The three men were talking and made no effort to approach the bus. Olivia said, “Dave, let’s find out what they want,” and they went out, cautiously, with Dave’s Uzi drawn and a .45 Colt automatic in Olivia’s right hand. Her finger was on the trigger, and her mind was set that they could spend only a few minutes here, and whatever these three wanted, they’d better have a good salesman among them.

Sixteen.

“I used to be…like they say…pretty well fixed,” said Burt Ratcoff, as he and Jefferson Jericho followed Vope on the long road that led through destroyed suburbs where no lawnmower would ever growl again and no summer lemonade would ever be poured. “My wife left me six years ago, but I learned to live with it. Kept in touch with our son. Lives in Glendale, California, he’s an insurance adjuster. That one with the talkin’ gecko.” Ratcoff nodded. “Yeah. I bet he’s okay. Him, Jenny, and the girls. They’re okay, I bet. They found someplace to hide, they’re gonna make it. Hey, spaceman! You’re killin’ my legs, I can’t keep up with you! Can you slow down a little…shit!” he said, wincing, and touched the back of his neck.

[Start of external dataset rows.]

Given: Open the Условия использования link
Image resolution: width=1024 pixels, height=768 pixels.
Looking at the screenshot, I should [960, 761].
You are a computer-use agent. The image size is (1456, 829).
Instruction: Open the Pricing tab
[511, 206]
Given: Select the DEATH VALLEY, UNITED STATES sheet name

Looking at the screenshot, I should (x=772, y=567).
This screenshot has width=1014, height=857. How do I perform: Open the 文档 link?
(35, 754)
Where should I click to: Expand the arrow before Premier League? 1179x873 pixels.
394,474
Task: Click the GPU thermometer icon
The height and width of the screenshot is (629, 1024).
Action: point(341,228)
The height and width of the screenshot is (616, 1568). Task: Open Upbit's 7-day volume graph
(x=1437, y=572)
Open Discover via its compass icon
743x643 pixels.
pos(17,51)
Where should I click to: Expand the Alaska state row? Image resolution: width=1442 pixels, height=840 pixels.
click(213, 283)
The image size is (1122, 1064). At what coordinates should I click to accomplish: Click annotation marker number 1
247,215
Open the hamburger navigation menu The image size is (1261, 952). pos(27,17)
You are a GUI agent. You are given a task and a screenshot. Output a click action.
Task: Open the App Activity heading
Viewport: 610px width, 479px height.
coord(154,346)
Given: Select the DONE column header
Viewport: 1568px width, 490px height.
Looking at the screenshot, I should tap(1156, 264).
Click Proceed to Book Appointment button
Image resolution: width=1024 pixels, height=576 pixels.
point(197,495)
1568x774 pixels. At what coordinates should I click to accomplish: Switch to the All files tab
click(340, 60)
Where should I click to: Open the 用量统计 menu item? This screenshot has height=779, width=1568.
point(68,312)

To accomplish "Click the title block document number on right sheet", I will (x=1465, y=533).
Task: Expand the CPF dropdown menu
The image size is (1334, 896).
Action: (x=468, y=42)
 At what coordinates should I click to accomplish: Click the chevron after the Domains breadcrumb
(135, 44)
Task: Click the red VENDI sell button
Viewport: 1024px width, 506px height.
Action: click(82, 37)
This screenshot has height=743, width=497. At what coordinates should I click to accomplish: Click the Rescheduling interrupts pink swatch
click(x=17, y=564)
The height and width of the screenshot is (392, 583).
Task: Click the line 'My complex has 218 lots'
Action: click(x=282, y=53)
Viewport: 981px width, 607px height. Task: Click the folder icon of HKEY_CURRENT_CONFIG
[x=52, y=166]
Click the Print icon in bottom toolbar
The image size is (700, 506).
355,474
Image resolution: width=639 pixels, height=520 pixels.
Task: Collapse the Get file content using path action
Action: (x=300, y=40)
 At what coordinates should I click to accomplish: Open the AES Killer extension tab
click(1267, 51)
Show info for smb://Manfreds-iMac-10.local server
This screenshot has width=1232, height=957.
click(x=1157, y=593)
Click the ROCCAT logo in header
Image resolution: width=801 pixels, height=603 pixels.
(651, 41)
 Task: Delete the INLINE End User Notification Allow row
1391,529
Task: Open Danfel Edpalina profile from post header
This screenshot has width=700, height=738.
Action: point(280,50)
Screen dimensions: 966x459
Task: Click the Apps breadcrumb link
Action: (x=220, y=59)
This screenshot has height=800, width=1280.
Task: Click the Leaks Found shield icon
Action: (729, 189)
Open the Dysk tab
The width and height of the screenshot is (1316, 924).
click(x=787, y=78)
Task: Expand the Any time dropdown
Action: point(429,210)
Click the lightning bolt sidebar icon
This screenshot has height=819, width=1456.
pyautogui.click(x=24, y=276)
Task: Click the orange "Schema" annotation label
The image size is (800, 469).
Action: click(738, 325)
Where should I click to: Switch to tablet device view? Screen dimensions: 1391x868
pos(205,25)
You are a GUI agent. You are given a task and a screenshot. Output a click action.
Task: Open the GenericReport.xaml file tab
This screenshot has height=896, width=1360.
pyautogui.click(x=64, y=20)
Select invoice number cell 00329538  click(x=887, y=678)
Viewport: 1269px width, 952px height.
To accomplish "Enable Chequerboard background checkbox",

“I wouldn’t get him angry,” Jefferson said, but he too was short of breath, and his legs were starting to cramp. Had they walked across this entire damned city? It seemed like it. Vope had picked up the pace in the last half hour, as if eager to get to a certain place at a certain time. “Vope!” Jefferson called. “We’re going to have to rest awhile.” There was no response, and the pace did not falter. Jefferson said, “Vope, we’re only human. We’re not…as strong as you are. Our bodies give out, because we’re weak. Will you have some pity on us and let us rest for a few minutes?”

Vope suddenly stopped and turned toward them, and on the disguised face there was a second’s fleeting expression of haughty disdain. “You are weak,” he answered. “You do not deserve a world you are unable to hold. Even…” He paused, searching for a word from his inner dictionary of their language “…slaves are stronger than you.”

“I bow before you knowing I am weaker than a slave,” said Jefferson, keeping his voice light and easy. “But may I ask if we can rest? We’ll be useless to you if our fragile bodies are worn out.”

Vope’s small dark eyes slid toward Ratcoff.

“What he said,” was the New Yorker’s comment.

“Rest, then,” said Vope. “Eat.” He shrugged off his backpack, opened it and brought out two small cubes of the white tofu-like substance that Jefferson knew so well. He held them out to his captives.

That shit again?” Ratcoff moaned. “What is this, your kind of dog food?”

“Take it and eat it,” Jefferson advised. “I don’t know what it is, but it’ll keep your energy up.” He took one and Ratcoff took the other, and they stood eating the manufactured nutrients under the low yellow sky in the land of the dead. The sun, a faint glow in the humid murk, was on its descent. Jefferson could feel darkness coming, and he didn’t care to be out here with a Gorgon—even one who was supposed to be his protector but had taken the role of master—when night fell.